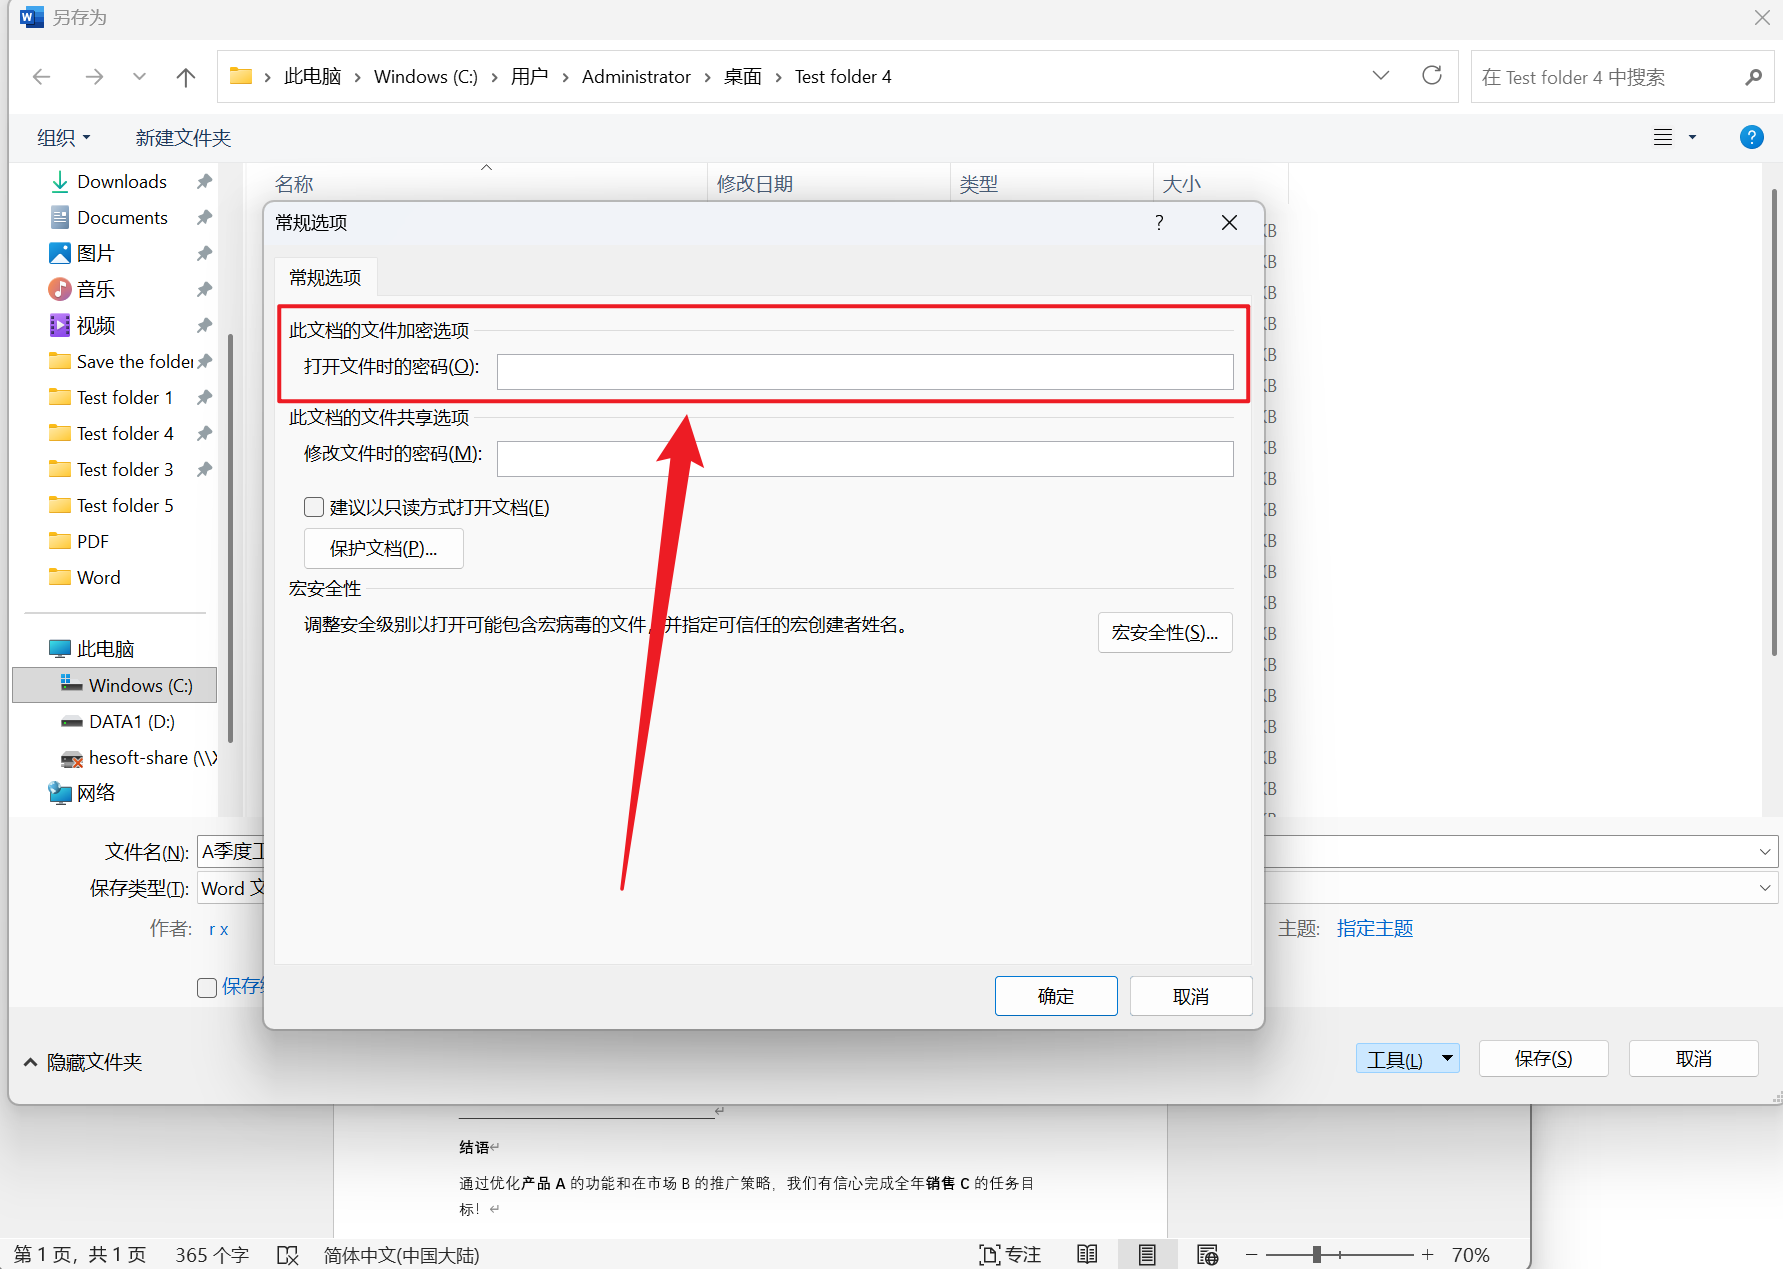Click the 保护文档(P) button
Screen dimensions: 1783x1269
(x=383, y=548)
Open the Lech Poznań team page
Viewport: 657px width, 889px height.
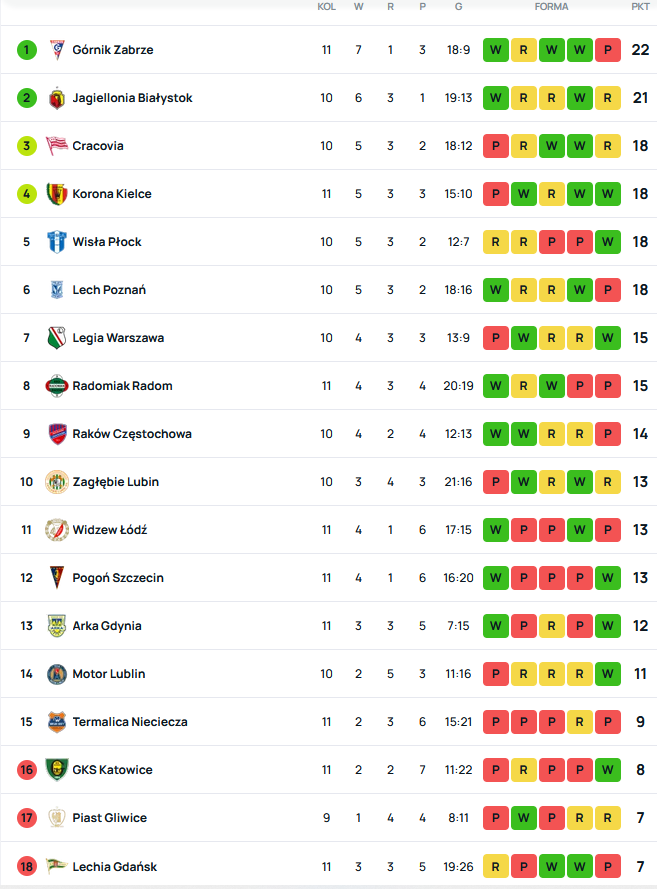tap(109, 290)
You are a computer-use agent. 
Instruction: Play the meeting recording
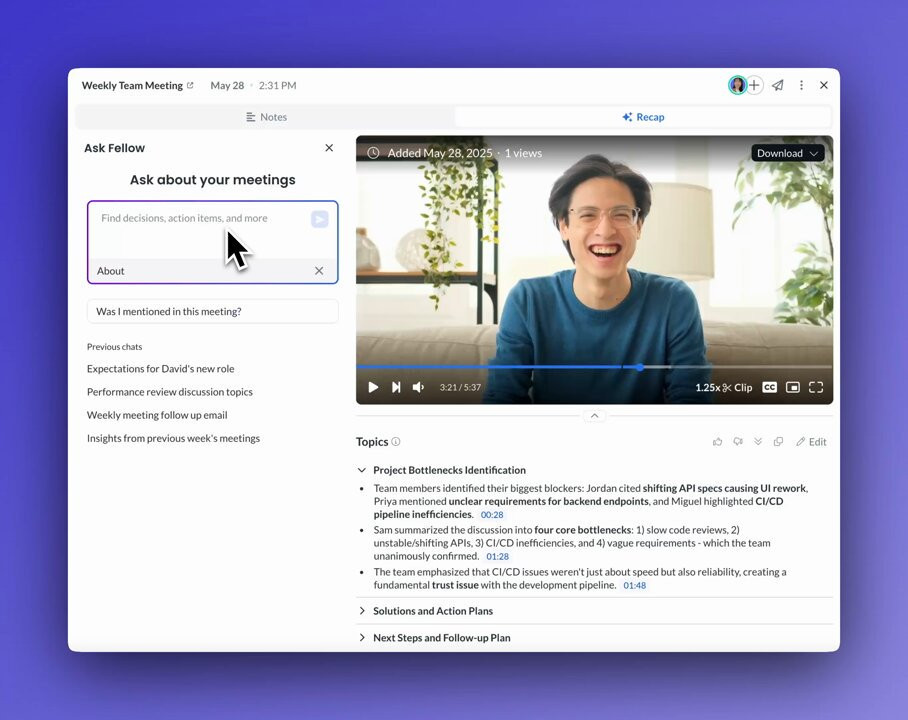373,387
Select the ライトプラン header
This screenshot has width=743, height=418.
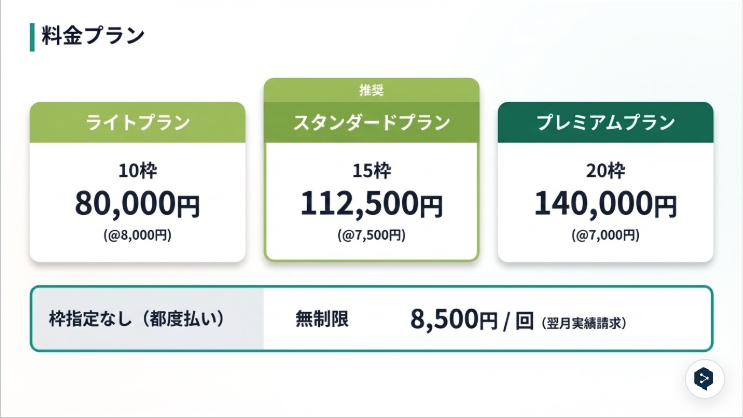tap(137, 123)
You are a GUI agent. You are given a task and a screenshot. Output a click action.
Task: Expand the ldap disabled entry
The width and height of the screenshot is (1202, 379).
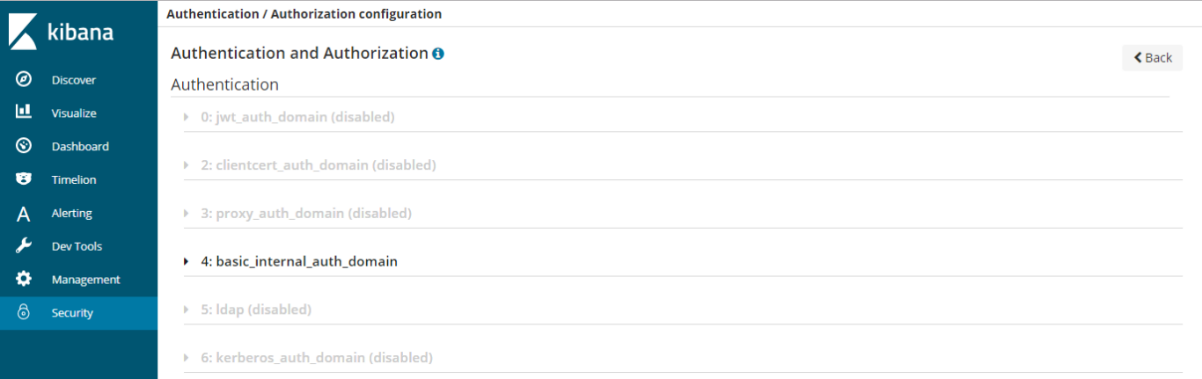tap(186, 310)
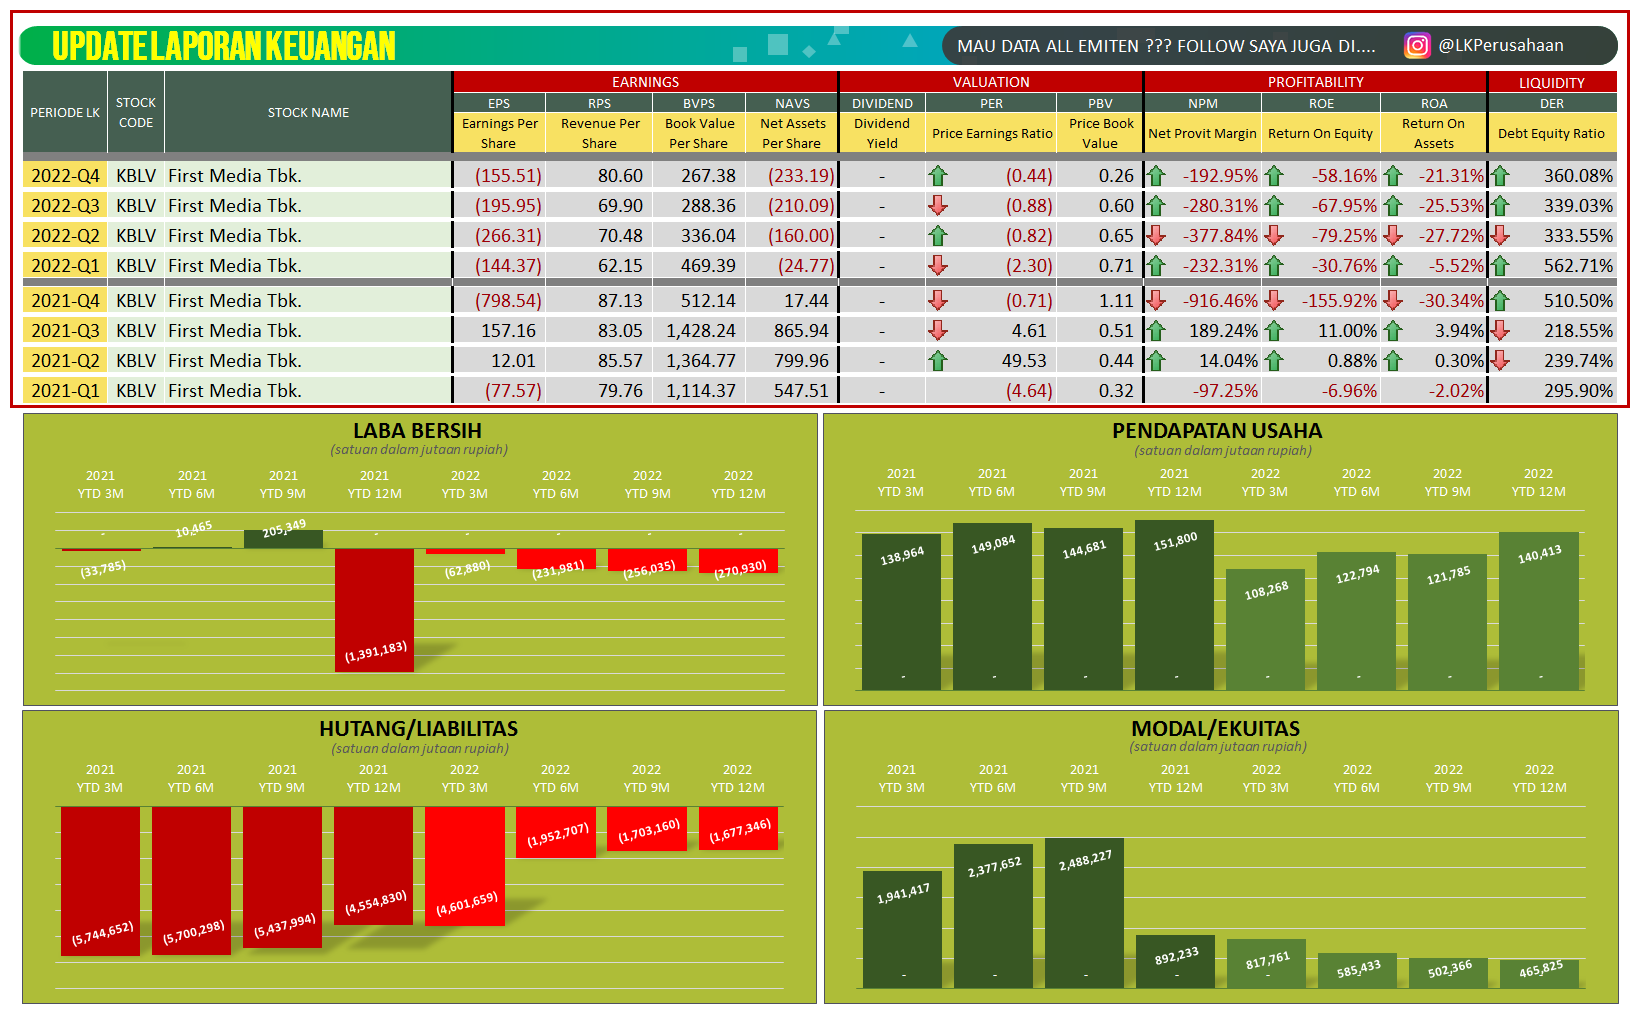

- - -

**WRITTEN EXERCISE:**
Copy out the material above, swapping every "screenshot" for "image" and keeping everything else the same. Leave out the pictures.

**ANSWER FOR THE TASK:**
Click the 保护文档(P) button
Screen dimensions: 1783x1269
(x=383, y=548)
Open the Lech Poznań team page
Viewport: 657px width, 889px height.
tap(109, 290)
You are a computer-use agent. 
Instruction: Play the meeting recording
373,387
Select the ライトプラン header
This image has width=743, height=418.
tap(137, 123)
You are a GUI agent. You are given a task and a image. Output a click action.
Task: Expand the ldap disabled entry
The width and height of the image is (1202, 379).
tap(186, 310)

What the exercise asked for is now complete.